LAS VEGAS, NEW MEXICO MAY 28, 2019
Always a pleasure to bird the diverse landscapes around Las Vegas, NM. Starting east of town, out on the short grass prairie, we visited La Liendre Canyon, traveling down a steep escarpment all but hidden until right upon it. This unique habitat with Ponderosa Pine at the rim, juniper and oak scrub mid way down, and boulder strewn cactus lined slopes near the bottom is a composite of several major life zones. Near the rim we called in an Hepatic Tanager, a species approaching the far eastern edge of its range. Juniper Titmouse and Blue Gray Gnatcatcher were also present. A bit lower we found two very territorial Black-chinned Sparrows, another bird at the extreme northeast edge of its range.
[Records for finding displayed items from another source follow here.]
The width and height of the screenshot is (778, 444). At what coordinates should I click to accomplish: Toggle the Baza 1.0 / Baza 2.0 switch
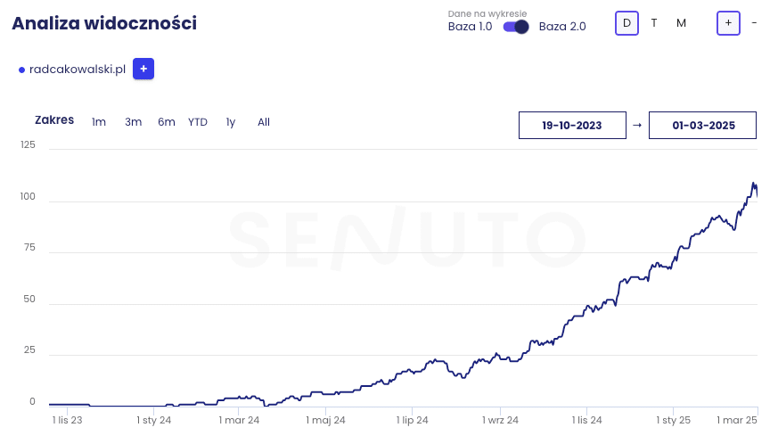tap(516, 27)
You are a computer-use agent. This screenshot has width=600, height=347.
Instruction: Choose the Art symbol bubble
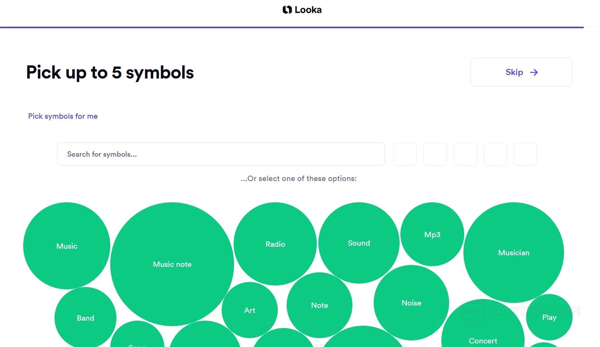(x=250, y=310)
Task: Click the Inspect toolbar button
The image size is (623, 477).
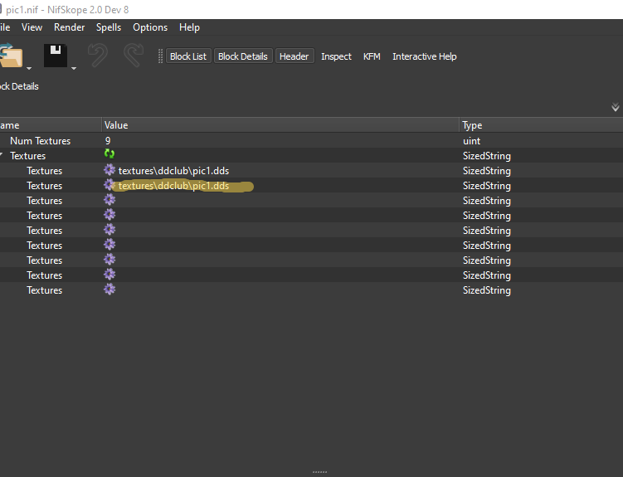Action: [336, 56]
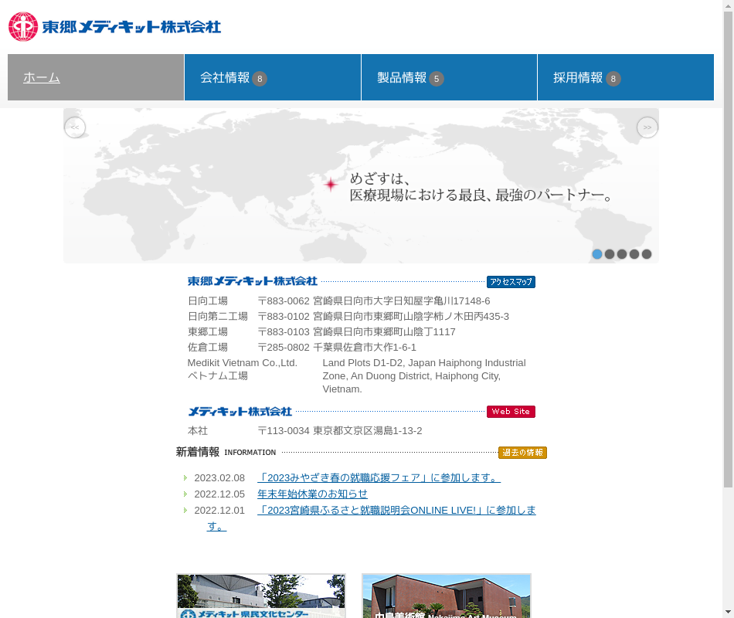Click the メディキット県民文化センター banner image
Image resolution: width=734 pixels, height=618 pixels.
(x=261, y=596)
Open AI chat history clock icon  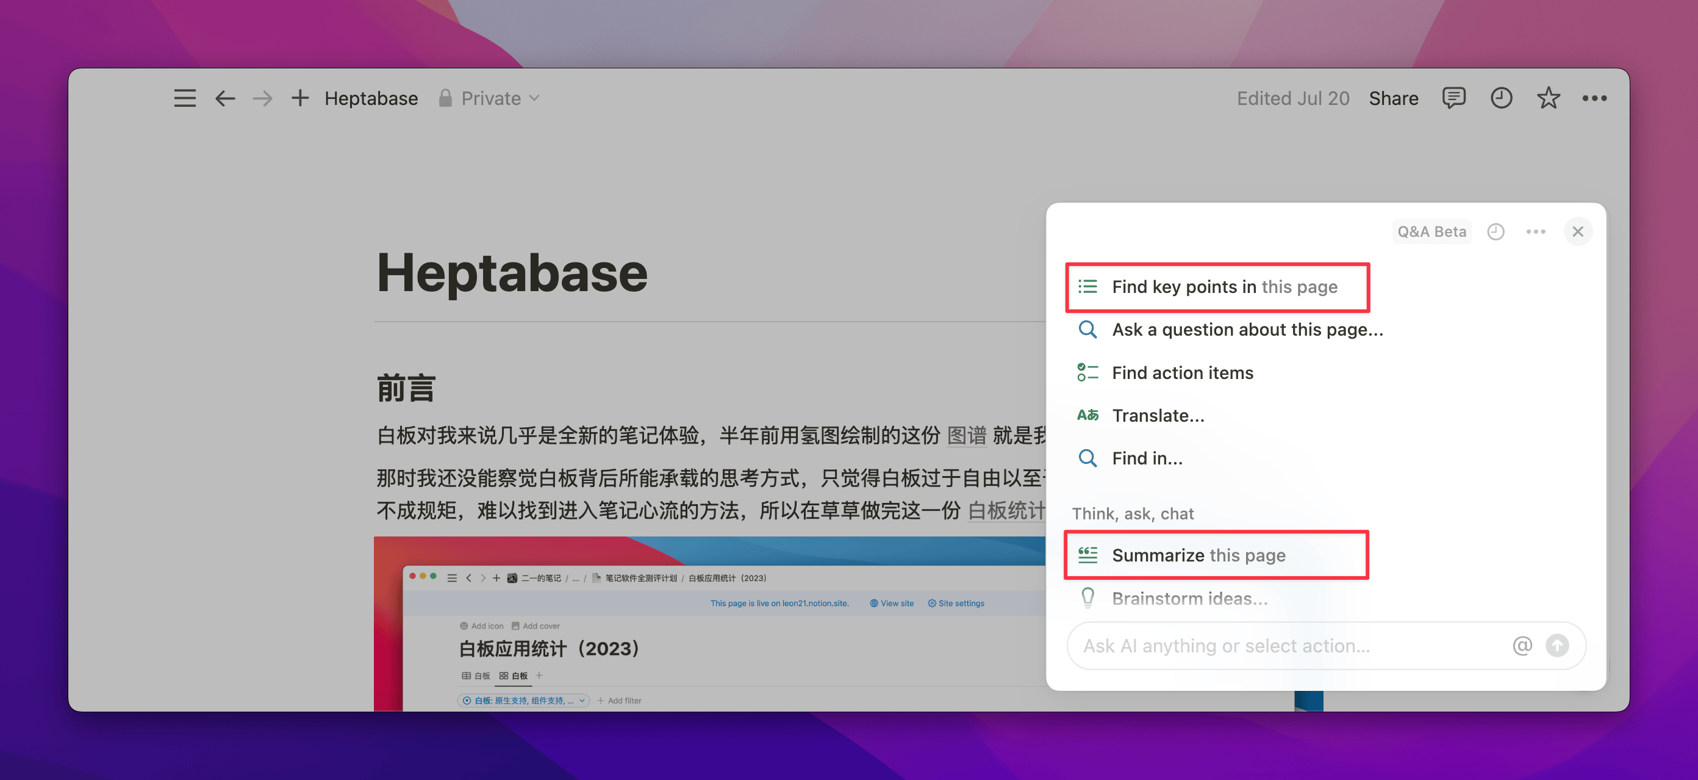[1495, 231]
At our lowest spot, a pair of Scott's Orioles zipped in for close views. As we retraced our steps to Las Vegas, Cassin's Sparrows were doing their flight displays, looking like they could barely stay airborne.
On to Ruby Ranch north of town. Bald Eagles have made nesting attempts here (an unusual occurrence for NM) for several summers. We spotted a good size fledgling in the nest so we hope the parents will be successful this summer. Out at the lakes, we viewed several Cattle Egrets, a scarce migrant anywhere in NM, a late Northern Pintail, a late Franklin's Gull as well as a lone Willet. Back in the bosque (woodland) along Sapello Creek we found several Eastern Kingbirds (a breeder here for many years), a lone Red-headed Woodpecke-r, and several nesting Great Blue Herons. We then came upon a group of late migrants that featured a female American Redstart and a rather co-operative male Hooded Warbler-both eastern strays rarely seen in these parts.
Heading back into Las Vegas itself, we birded along the Gallinas River. Willow Flycatchers, likely breeders, were in evidence. A late Lincoln's Sparrow, headed to above 9,000' in the mountains, was skulking nearby. Then, within 50 yards of each other, we viewed male Indigo and Lazuli Buntings, both acting very territorial. Over the last decade, Indigo has been colonizing NM and I have personally seen several obvious hybrids. Oh well, the more songbird color the better I suppose.